Date: Fri, 22 Feb 2008 22:13:06 -0000
User-agent: Pan/0.132 (Waxed in Black)

On Fri, 22 Feb 2008 17:19:37 +0100, Alexander Terekhov wrote:

> El Tux wrote:
> 
> [... Dowling v. United States, 473 U.S. 207 (1985) ...]
> 
> 
> Oh dear El Tux, that (1985) was long before December 16, 1997, when
> President Clinton signed HR 2265 -- the No Electronic Theft Act -- into
> law.

Dear Alexander, that doesn't matter in the least because we're
discussing concepts here, not legal definitions which, BTW, tend to
use common words in uncommon ways. The poster cited a USSC judge's
comment to support the *concept* that file-sharing is stealing, and I
quoted another to show that not all USSC judges share the same
view.
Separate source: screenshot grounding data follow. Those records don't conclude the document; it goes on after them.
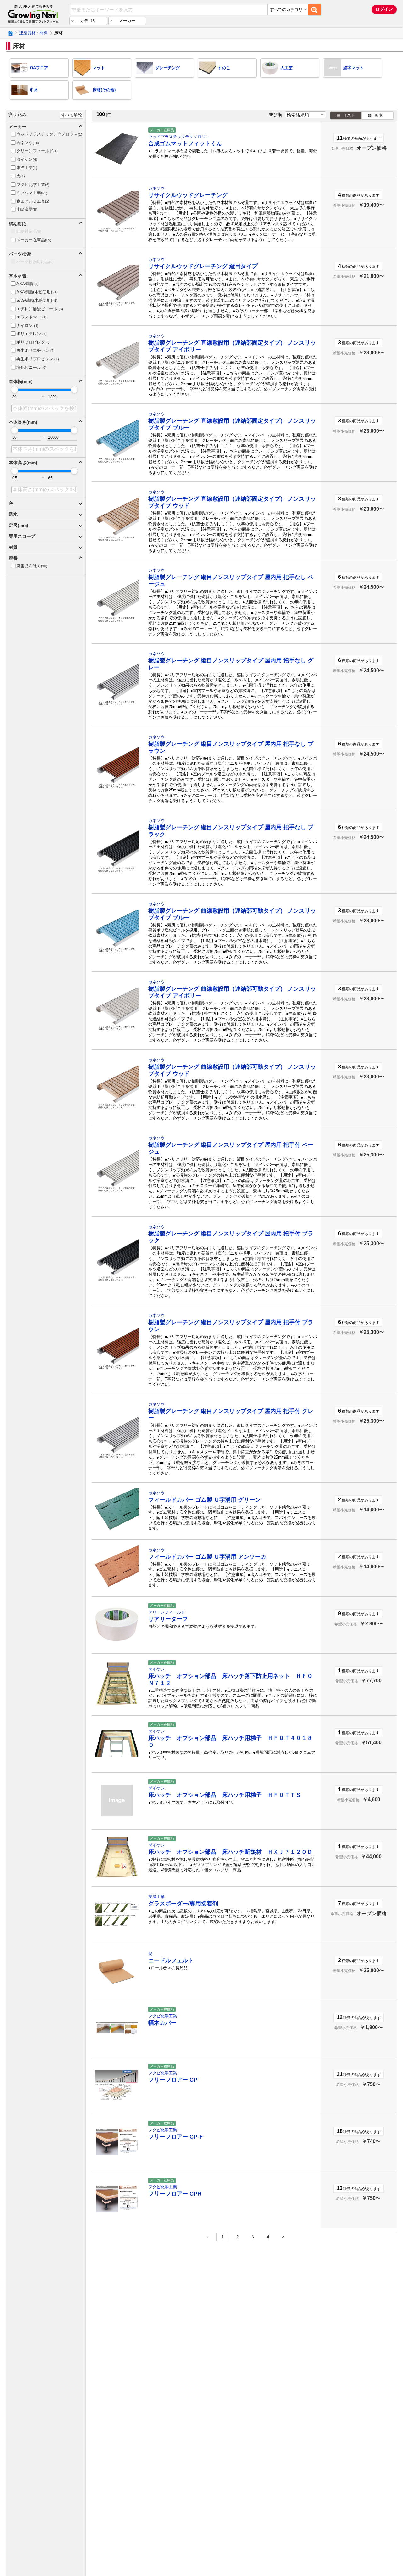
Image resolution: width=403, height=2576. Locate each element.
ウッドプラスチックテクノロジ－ (179, 136)
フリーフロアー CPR (175, 2194)
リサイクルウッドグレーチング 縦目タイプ (203, 266)
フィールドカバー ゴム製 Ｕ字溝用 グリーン (204, 1500)
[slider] (14, 389)
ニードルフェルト (171, 1960)
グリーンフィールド (166, 1612)
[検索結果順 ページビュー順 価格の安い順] (305, 114)
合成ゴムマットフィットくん (185, 143)
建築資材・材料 (33, 33)
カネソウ (156, 188)
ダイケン (156, 1669)
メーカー (127, 20)
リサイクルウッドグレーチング (188, 195)
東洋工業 (156, 1896)
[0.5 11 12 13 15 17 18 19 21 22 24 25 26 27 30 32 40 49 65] (26, 478)
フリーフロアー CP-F (175, 2137)
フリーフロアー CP (172, 2080)
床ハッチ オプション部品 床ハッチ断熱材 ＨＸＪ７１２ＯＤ (230, 1852)
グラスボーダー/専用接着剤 (183, 1903)
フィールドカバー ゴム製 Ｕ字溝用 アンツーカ (207, 1557)
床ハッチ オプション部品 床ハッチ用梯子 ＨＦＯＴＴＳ (224, 1795)
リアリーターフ (168, 1619)
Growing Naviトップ (10, 33)
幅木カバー (162, 2023)
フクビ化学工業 (162, 2016)
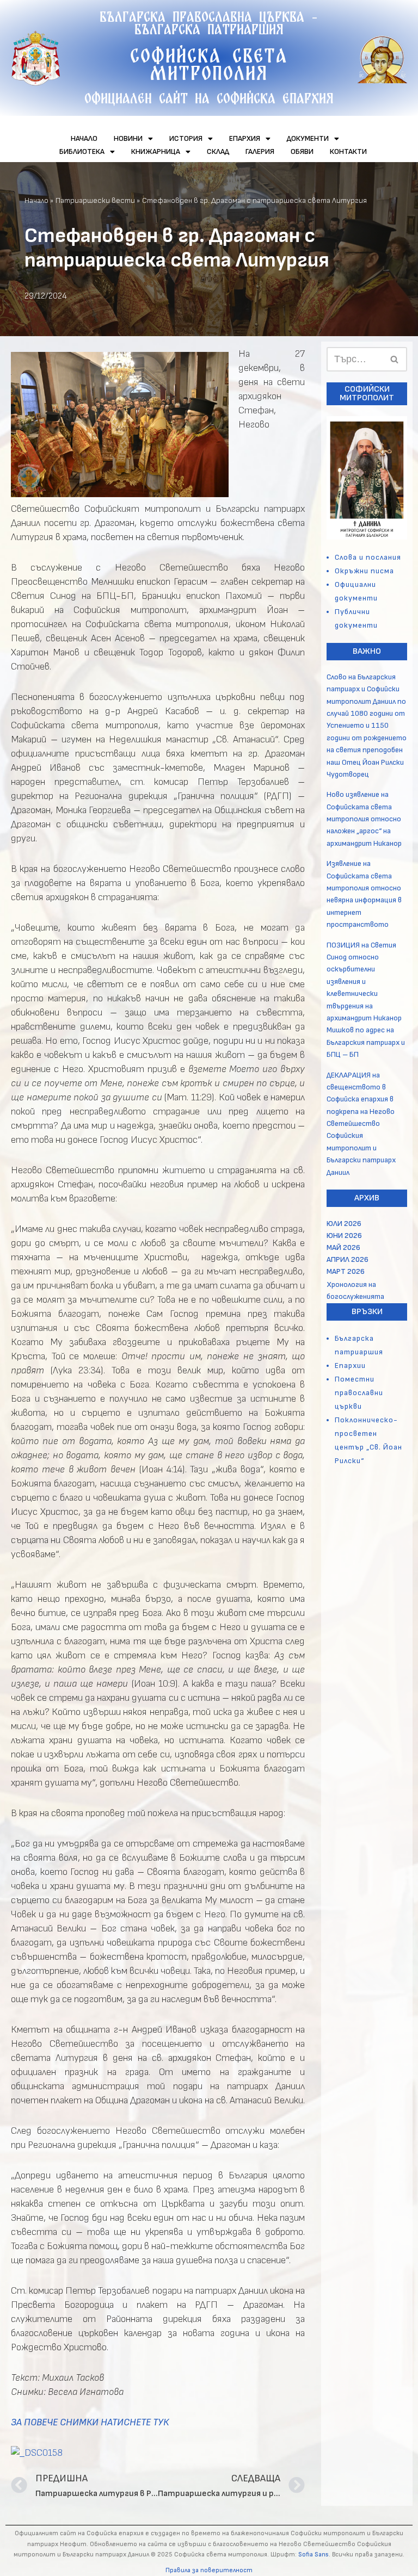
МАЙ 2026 (343, 1247)
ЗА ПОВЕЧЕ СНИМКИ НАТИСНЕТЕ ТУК (90, 2422)
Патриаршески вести (95, 200)
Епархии (350, 1365)
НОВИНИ (128, 138)
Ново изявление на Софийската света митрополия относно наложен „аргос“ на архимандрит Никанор (364, 819)
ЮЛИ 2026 (344, 1223)
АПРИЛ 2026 (347, 1259)
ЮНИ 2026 (344, 1235)
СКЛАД (218, 151)
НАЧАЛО (84, 138)
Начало (36, 200)
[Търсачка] (395, 359)
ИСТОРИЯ (185, 138)
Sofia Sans (313, 2554)
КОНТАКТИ (348, 151)
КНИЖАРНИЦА (155, 151)
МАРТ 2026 (346, 1271)
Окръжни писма (364, 570)
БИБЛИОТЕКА (81, 151)
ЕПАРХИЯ (244, 138)
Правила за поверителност (209, 2570)
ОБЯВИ (302, 151)
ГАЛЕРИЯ (259, 151)
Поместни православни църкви (359, 1392)
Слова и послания (368, 557)
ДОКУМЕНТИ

Simple black-and-white cases rarely make it to the USSC so it's
commonplace for the justices to disagree with each other. One can find
a quote to support either side of just about anything that's been
brought before the Supreme Court.

As for the No Electronic Theft Act and the later DMCA, voters never
asked for either. Those were all but written by the music and movie
industries and rushed through by their pet politicians. I do not
believe these laws represent the will of the American people and
neither, apparently, do most of the American people. The rather high
percentage of the population that's engaged in file-sharing, the
surging sales in portable media players capable of holding ten times
more music than the average American buys in a lifetime, the high
demand for terabyte hard drives, and the strong demand for ever-faster
broadband all suggest that if we put it to the voters, they would
repeal the DMCA and NETA, explicitly legalize file-sharing, and
probably make some other long-needed changes in copyright law to
restore its original purpose of stimulating artistic and scientific
creativity.

If you want people to respect the law, then they must first be able to
respect the process that created it.